Brief
Find the string "will" in the material. Copy every line that has it.
____
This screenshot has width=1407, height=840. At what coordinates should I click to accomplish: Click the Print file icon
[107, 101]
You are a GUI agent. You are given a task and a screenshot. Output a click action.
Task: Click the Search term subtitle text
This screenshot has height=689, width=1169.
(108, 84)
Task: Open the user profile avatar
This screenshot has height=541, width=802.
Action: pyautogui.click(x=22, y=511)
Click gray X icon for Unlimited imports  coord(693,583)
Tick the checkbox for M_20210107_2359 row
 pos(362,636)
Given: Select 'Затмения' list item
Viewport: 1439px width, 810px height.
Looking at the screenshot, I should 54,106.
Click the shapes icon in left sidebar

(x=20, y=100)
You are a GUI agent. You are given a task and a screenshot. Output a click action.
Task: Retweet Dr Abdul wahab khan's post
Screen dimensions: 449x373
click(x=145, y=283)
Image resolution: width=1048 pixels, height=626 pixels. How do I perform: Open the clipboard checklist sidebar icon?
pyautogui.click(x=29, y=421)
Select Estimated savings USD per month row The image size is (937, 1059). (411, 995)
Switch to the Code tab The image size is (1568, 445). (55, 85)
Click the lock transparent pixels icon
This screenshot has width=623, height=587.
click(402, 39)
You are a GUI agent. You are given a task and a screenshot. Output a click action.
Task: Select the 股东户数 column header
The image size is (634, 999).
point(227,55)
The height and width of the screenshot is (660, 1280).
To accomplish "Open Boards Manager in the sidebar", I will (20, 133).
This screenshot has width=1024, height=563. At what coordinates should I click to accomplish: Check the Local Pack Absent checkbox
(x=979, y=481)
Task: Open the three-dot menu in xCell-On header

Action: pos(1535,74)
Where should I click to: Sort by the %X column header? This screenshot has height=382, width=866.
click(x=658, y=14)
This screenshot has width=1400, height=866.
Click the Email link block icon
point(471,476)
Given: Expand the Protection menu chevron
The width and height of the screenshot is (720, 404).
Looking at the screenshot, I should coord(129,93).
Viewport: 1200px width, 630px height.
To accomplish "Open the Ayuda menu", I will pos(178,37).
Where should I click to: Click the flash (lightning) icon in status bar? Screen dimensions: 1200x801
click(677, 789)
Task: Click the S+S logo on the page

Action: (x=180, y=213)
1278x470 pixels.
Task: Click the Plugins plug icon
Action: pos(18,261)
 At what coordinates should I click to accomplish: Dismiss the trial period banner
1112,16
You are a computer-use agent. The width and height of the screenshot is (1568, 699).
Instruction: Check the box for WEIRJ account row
____
Response area
To accomplish "Open Boards Manager in the sidebar", I will (20, 133).
To accomplish "Open the Ayuda menu", I will pos(178,37).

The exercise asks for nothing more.